Look through the records below for the line with "2022年5月 (488, 1514)". Return that line and each one after it up to and including the line with "2021年4月 (487, 1752)", exactly.

Material for this exercise:
=-=-=

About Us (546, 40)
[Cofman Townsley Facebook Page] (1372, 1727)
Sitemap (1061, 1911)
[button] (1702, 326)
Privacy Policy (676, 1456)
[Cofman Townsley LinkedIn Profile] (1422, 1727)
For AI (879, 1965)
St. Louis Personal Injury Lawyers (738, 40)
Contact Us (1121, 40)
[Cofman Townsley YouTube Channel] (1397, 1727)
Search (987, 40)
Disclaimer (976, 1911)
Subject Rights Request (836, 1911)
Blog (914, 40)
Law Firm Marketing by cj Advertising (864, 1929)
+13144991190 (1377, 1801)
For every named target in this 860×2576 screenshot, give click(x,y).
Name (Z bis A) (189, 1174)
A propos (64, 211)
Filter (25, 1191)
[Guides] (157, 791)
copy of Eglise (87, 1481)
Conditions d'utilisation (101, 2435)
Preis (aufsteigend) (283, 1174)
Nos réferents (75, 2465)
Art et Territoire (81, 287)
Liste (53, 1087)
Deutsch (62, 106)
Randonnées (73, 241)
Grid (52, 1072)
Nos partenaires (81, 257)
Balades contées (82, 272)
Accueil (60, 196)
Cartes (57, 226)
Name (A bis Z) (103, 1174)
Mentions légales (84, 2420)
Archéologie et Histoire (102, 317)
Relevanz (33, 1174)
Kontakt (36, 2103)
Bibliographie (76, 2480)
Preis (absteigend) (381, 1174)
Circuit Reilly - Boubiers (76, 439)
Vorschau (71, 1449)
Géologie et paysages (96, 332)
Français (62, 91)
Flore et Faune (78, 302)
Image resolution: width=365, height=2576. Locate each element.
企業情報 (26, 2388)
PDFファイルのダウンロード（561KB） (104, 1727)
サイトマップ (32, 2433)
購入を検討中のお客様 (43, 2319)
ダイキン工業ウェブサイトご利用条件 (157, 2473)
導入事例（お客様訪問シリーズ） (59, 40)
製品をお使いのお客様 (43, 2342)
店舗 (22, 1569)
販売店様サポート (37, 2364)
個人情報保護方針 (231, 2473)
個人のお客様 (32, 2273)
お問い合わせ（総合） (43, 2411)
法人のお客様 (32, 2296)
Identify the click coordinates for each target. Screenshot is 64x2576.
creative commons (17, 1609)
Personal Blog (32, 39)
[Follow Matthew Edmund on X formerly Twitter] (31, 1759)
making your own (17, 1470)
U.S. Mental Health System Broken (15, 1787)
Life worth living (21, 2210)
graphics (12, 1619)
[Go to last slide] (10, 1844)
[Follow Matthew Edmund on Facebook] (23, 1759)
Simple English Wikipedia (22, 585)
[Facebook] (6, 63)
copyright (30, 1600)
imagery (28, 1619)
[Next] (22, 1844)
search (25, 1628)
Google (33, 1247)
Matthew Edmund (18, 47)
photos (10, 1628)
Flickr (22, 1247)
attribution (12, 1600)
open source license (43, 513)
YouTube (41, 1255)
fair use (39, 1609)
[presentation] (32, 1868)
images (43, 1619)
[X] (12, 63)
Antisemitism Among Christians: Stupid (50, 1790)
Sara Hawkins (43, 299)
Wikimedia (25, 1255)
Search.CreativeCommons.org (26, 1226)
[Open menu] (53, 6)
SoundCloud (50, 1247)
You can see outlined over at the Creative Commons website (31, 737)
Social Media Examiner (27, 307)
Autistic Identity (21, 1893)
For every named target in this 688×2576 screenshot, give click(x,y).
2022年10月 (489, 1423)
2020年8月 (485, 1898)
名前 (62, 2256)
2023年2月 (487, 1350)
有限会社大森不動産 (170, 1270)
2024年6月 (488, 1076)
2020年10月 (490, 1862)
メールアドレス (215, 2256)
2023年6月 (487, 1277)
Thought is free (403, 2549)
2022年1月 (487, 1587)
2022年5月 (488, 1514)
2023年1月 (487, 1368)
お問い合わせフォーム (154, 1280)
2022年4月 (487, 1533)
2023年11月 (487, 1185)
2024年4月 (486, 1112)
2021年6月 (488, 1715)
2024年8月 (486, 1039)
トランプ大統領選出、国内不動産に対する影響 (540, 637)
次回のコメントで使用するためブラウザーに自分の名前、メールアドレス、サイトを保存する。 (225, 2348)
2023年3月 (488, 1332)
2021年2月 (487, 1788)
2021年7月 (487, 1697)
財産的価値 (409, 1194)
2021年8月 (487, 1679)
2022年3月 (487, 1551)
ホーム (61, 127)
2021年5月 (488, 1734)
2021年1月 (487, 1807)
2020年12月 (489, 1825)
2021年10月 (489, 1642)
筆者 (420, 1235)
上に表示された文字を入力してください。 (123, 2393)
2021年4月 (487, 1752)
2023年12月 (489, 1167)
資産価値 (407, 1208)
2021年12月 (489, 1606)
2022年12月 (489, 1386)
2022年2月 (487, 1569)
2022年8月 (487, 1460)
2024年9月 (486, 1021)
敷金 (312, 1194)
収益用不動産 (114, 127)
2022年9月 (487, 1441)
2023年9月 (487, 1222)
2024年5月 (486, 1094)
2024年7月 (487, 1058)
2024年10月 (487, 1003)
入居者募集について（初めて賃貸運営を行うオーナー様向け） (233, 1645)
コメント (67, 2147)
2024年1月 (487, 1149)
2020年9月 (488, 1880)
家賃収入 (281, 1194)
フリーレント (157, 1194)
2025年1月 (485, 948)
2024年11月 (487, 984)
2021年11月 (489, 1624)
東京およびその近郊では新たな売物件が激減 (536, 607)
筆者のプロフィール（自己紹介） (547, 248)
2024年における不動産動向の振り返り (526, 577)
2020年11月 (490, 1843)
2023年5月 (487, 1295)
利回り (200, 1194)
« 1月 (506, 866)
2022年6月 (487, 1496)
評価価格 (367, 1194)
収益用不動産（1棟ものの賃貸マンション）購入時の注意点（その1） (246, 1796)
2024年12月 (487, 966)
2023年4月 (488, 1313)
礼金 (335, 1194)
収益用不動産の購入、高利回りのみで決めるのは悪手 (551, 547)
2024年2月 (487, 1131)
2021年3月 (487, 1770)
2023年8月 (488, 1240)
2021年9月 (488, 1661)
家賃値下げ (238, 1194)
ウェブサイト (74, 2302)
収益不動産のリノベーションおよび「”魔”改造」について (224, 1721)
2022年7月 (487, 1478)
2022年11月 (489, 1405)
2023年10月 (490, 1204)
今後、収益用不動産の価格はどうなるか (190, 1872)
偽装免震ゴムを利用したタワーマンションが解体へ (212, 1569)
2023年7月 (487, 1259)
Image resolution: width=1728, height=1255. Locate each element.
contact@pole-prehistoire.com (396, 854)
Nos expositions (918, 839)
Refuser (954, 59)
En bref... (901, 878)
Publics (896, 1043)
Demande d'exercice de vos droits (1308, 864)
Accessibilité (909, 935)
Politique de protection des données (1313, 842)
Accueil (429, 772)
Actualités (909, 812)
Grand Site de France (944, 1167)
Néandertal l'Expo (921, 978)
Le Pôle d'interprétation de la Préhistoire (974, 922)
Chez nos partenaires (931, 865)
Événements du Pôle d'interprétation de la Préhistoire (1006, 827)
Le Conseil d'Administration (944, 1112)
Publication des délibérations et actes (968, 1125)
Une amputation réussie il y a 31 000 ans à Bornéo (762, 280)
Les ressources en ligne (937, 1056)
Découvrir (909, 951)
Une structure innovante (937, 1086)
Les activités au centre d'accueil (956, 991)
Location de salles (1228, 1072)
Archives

=-=-=

Exercise response:
2022年5月 (488, 1514)
2023年1月 (487, 1368)
お問い合わせフォーム (154, 1280)
2022年4月 (487, 1533)
2023年11月 (487, 1185)
2024年4月 (486, 1112)
2021年6月 (488, 1715)
2024年8月 (486, 1039)
トランプ大統領選出、国内不動産に対する影響 (540, 637)
次回のコメントで使用するためブラウザーに自分の名前、メールアドレス、サイトを保存する。 (225, 2348)
2023年3月 (488, 1332)
2021年2月 (487, 1788)
2021年7月 (487, 1697)
財産的価値 (409, 1194)
2021年8月 (487, 1679)
2022年3月 (487, 1551)
ホーム (61, 127)
2021年5月 (488, 1734)
2021年1月 (487, 1807)
2020年12月 (489, 1825)
2021年10月 (489, 1642)
筆者 (420, 1235)
上に表示された文字を入力してください。 (123, 2393)
2021年4月 (487, 1752)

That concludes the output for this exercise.